ОТРЫВОК:
1241. Татьяна Менакер | Стоит ли играть Вагнера
Половина слушателей демонстративно вышла из зала. Жертвы Холокоста, тогда еще жившие, их дети, внуки и родственники не хотели, чтоб звучала музыка, написанная теоретиком германского антисемитизма, идолом и вдохновителем Гитлера.
Даже если Вагнер не написал бы ни одной нотной строки, он остался бы в истории как создатель термина «Окончательное решение еврейского вопроса», настрочивший письмо в баварский парламент, в котором предлагал свой план уничтожения евреев! Вагнер считал, что даже от Христа надо избавиться «Ведь в жилах Христа текла позорная, грязная, подлая, звериная еврейская кровь»!
Многовековой антисемитизм, бывший нормой в тогдашней Германии, превратился у Вагнера в помешательство, не только изложенное в его философских писаниях, но и выраженное в операх.
Ларчик открывался просто. Вагнер соперничал и завидовал двум прославленным современникам, немецким композиторам-евреям – Мендельсону и Мейерберу. Мейрбер десятилетия был самым исполняемым композитором в Европе, а гениального Мендельсона обожали все, включая английскую королеву Викторию, предложившую ему место придворного композитора.
Вагнер, возненавидев талантливых соперников (зависть и ненависть слова одного корня), вместе с ними возненавидел всех проклятых евреев. Недаром глава его книги называется «Ожидовевшее искусство». Сам он не отделял своей музыки от своих убеждений: «Было бы глубочайшей ошибкой отделить Вагнера, мыслителя и философа, от Вагнера-композитора».
Для жертв нацизма музыка Вагнера была пыткой. Им было больно. Плевать им хотелось на качество музыки, написанной тем, кто вдохновлял немцев на страшное уничтожение их родителей, жен, мужей и двух миллионов еврейских детей в числе миллионов других невинных жертв.

РАЗДЕЛ ДАННЫХ:

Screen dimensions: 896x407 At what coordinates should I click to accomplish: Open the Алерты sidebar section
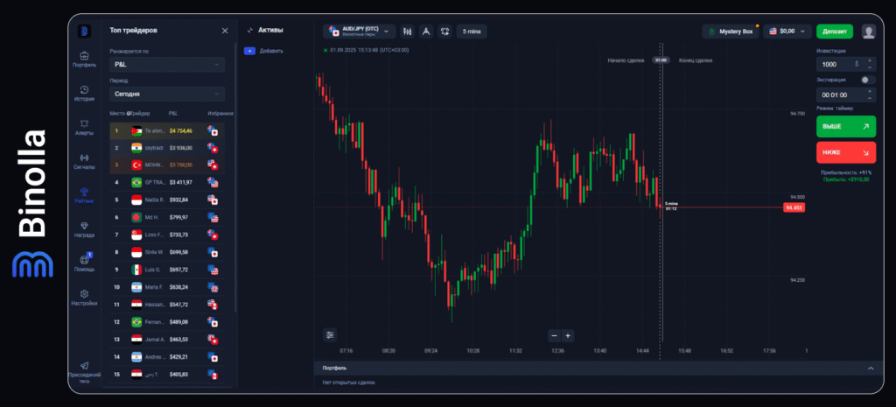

ЧТО НУЖНО СДЕЛАТЬ:
(a) Перечислите всех композиторов, которые упоминаются в отрывке о Вагнере.
(b) Продолжите отрывок о Вагнере, начав сразу после его последнего предложения.

ОТВЕТЫ:
(a) Вагнер, Мендельсон, Мейербер.

(b)
Американские евреи этого не ощущают. Избавленные от Холокоста сумасшедшей удачей, увезенные из Европы вовремя, как увезли Киссинджера, или уже родившиеся в США и спасенные от Холокоста океаном, они не испытали и одного процента той боли, что испытали евреи, чудом спасшиеся от всеевропейского геноцида. Они не узнали той душевной боли, что и сегодня испытывают дети европейских евреев, даже родившиеся после войны, дети, выросшие на рассказах родителей об избирательном чуде их спасения, дети, выросшие под плач бабушек (как выросла я), о расстрелянных родных. Этот плач хранится у нас в памяти спинного мозга.
Споры в Израиле, можно ли играть Вагнера, длились долго и продолжаются сейчас. Игорь Губерман рассказал, что услышал чудовищный крик. У его соседа по дому начались конвульсии. На скорой помощи соседа увезли в психиатрическую лечебницу. Оказалось, что человек пережил ряд освенцимов, где под музыку Вагнера, обожаемого Гитлером и нацистами, убивали его семью и близких. Когда пластинку с ненавистной музыкой заиграли за стеной, его психика взорвалась.
Губерман ясно выразил свое мнение по этому чисто музыкальному вопросу: пока жив хотя бы один человек, переживший Холокост, пока эта музыка причиняет людям физическую боль, меломаны запросто могут подождать.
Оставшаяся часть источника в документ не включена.